## EXERCISE INSTRUCTIONS
Duplicate the lines below without alteration, starting at the line containing "Screen dimensions: 1216x711" and ending at the line containing "[x=34, y=223]", both included, and reproduce no other lines.

[start DATA LISTING]

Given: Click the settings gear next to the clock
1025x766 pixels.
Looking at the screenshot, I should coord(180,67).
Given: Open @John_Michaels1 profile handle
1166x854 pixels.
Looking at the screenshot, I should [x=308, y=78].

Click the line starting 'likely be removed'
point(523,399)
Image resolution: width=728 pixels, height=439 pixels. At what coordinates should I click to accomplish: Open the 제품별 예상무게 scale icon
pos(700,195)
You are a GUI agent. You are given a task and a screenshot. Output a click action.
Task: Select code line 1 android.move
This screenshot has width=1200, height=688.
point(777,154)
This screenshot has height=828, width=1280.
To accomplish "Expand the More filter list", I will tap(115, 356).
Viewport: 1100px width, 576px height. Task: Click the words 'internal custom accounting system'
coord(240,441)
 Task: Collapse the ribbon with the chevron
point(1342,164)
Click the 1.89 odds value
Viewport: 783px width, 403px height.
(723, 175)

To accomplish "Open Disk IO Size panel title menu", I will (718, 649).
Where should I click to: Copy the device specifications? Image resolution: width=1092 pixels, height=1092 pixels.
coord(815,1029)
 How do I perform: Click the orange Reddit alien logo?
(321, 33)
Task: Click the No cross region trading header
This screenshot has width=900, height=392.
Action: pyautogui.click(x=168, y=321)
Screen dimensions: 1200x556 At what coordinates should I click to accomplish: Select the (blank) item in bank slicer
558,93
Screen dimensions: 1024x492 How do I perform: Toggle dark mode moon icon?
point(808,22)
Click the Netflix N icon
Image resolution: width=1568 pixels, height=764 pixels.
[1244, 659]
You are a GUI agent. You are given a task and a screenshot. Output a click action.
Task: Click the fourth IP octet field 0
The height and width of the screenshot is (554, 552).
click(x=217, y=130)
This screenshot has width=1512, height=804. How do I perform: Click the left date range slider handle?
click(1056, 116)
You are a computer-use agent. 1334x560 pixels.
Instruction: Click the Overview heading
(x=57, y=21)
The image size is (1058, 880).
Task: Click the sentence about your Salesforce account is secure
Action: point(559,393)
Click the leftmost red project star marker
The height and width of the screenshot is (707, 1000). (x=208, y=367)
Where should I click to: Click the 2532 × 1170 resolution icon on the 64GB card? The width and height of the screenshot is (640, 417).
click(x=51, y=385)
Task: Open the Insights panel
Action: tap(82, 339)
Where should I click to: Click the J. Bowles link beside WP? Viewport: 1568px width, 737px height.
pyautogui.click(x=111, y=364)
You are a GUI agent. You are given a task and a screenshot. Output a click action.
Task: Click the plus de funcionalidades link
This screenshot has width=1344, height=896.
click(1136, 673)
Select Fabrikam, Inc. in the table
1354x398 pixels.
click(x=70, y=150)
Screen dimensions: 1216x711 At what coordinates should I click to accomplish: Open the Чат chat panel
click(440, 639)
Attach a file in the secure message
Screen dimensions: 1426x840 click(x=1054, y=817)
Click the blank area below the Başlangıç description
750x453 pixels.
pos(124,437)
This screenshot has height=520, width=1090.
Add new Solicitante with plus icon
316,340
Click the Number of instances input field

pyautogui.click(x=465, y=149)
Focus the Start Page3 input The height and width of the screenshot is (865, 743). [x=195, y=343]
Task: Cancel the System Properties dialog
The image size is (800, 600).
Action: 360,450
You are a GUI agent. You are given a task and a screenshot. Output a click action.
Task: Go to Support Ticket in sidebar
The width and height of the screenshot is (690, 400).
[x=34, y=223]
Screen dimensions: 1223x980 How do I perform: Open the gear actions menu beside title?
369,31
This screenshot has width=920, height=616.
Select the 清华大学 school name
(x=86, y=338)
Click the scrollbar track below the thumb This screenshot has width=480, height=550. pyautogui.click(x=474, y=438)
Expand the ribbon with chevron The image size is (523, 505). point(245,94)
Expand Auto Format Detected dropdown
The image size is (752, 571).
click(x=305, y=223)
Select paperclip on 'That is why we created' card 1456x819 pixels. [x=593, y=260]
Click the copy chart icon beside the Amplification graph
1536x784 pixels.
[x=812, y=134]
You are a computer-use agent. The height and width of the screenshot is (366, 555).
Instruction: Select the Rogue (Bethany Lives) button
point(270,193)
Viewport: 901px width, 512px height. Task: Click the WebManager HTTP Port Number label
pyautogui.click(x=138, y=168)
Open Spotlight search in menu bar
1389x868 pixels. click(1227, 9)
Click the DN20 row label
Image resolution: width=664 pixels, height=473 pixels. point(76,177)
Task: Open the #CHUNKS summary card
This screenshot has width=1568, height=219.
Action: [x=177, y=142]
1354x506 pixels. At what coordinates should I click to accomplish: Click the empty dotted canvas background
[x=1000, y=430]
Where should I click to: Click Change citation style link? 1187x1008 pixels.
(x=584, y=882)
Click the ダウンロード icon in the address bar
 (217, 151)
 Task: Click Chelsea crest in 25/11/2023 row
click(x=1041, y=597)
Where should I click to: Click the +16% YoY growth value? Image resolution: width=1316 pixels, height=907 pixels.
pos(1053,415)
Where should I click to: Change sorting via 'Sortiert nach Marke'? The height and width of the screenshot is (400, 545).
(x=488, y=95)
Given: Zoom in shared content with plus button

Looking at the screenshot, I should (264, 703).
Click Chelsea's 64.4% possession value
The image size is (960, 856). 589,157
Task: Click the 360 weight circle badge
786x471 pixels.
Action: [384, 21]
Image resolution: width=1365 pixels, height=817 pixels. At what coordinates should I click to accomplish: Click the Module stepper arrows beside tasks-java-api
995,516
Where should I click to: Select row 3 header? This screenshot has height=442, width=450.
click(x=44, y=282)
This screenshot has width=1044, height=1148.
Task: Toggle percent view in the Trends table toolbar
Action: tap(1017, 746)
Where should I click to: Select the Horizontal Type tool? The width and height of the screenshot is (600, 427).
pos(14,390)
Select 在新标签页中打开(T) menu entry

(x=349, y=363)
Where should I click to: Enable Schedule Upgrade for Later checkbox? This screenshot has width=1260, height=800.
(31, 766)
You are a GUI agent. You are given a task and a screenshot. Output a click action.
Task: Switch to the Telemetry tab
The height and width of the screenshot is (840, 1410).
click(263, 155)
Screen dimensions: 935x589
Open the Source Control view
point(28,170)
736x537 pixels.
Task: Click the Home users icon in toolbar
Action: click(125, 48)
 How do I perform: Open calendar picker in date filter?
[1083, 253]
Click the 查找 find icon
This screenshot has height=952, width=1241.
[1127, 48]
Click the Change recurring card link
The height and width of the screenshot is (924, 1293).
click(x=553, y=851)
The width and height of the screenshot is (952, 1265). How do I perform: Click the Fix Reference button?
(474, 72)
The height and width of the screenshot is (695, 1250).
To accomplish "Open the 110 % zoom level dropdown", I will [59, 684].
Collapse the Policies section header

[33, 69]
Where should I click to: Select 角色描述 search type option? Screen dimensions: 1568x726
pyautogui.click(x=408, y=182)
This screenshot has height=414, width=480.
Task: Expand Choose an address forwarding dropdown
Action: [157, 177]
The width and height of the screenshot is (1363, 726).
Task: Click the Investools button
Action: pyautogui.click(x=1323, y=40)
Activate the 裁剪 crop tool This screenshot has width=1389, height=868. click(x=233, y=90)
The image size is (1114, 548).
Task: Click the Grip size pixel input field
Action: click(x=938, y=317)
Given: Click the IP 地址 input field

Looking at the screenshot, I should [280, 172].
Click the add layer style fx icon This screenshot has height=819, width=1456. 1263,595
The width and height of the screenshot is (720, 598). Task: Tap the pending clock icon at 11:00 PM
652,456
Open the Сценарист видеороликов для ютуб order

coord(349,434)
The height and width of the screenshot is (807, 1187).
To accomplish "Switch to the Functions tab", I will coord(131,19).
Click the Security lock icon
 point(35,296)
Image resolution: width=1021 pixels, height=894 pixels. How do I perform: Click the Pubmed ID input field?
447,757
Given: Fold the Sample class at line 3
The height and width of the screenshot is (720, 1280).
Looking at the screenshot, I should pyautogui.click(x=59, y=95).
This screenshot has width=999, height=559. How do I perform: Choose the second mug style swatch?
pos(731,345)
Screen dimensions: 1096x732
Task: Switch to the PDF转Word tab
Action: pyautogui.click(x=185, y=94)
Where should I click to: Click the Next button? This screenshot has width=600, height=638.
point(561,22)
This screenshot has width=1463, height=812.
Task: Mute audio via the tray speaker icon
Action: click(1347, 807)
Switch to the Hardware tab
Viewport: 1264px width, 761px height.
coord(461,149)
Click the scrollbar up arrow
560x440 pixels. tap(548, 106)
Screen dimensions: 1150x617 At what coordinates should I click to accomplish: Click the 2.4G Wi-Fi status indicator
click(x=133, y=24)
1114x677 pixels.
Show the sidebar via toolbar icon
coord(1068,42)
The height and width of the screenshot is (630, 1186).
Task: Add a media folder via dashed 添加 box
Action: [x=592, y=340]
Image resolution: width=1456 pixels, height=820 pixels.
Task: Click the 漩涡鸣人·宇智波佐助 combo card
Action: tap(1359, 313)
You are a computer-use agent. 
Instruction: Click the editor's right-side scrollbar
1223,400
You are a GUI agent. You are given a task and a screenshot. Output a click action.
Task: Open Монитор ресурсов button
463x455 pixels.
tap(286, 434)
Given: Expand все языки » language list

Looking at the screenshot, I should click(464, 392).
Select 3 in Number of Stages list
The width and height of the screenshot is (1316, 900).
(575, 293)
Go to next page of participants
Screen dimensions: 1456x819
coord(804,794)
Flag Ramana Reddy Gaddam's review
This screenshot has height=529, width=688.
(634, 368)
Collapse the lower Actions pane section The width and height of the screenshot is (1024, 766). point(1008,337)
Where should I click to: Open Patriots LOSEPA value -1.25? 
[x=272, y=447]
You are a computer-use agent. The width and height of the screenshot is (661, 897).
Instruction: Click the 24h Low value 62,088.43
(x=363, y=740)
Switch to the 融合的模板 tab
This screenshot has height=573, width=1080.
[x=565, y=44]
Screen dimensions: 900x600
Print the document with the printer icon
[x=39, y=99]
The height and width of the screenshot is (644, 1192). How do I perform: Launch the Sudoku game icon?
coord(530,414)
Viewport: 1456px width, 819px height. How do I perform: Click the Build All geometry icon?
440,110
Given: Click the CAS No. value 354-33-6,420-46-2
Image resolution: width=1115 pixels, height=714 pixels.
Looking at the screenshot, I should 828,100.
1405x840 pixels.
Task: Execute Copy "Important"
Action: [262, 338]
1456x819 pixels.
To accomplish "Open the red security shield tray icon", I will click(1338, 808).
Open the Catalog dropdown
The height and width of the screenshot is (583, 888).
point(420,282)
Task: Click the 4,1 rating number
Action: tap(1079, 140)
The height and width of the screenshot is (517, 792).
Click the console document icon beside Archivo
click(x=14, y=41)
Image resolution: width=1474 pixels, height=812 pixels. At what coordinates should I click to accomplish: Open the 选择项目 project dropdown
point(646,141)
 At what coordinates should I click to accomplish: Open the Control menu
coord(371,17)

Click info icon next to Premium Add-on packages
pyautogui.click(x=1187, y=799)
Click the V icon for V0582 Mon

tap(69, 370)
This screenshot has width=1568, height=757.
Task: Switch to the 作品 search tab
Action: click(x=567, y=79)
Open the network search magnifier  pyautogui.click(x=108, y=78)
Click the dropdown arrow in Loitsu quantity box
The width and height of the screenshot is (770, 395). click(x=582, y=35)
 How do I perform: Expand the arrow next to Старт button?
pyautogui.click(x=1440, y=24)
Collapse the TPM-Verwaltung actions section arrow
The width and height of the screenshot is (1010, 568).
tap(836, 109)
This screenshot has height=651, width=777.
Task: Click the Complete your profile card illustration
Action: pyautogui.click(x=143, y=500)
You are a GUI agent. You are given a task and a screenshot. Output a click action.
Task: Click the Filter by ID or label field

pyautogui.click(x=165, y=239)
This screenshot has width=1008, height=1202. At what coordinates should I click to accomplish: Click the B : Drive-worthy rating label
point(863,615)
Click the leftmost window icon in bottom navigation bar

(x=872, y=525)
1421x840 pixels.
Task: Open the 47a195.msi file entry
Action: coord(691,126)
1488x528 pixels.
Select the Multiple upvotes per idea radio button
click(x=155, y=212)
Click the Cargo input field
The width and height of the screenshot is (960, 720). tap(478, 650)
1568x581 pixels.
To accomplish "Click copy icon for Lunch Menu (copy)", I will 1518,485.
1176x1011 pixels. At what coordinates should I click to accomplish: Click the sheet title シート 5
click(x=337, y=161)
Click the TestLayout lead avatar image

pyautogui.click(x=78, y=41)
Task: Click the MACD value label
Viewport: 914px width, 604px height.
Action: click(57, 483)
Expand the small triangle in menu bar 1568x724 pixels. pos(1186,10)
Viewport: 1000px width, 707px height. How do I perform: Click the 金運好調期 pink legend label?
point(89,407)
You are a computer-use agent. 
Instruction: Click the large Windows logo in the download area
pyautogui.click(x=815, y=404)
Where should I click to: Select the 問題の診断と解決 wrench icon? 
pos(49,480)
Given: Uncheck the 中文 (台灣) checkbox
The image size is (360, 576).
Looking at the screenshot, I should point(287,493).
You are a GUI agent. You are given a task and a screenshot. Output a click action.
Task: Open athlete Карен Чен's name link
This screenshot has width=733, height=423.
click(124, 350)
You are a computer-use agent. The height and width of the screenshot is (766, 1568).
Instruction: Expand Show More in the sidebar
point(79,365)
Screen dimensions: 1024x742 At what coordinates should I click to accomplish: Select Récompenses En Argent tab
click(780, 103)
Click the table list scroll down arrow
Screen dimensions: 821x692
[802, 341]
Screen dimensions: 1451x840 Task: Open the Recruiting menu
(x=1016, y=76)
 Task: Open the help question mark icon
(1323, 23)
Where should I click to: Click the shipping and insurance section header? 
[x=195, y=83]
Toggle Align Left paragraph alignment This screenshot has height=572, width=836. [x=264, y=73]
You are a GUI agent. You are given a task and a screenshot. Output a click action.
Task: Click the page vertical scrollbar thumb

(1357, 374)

[end DATA LISTING]

## THE RESULT
Screen dimensions: 1216x711 At what coordinates should I click to accomplish: Open the Чат chat panel
click(440, 639)
Attach a file in the secure message
Screen dimensions: 1426x840 click(x=1054, y=817)
Click the blank area below the Başlangıç description
750x453 pixels.
pos(124,437)
This screenshot has height=520, width=1090.
Add new Solicitante with plus icon
316,340
Click the Number of instances input field

pyautogui.click(x=465, y=149)
Focus the Start Page3 input The height and width of the screenshot is (865, 743). [x=195, y=343]
Task: Cancel the System Properties dialog
The image size is (800, 600).
Action: 360,450
You are a GUI agent. You are given a task and a screenshot. Output a click action.
Task: Go to Support Ticket in sidebar
The width and height of the screenshot is (690, 400).
[x=34, y=223]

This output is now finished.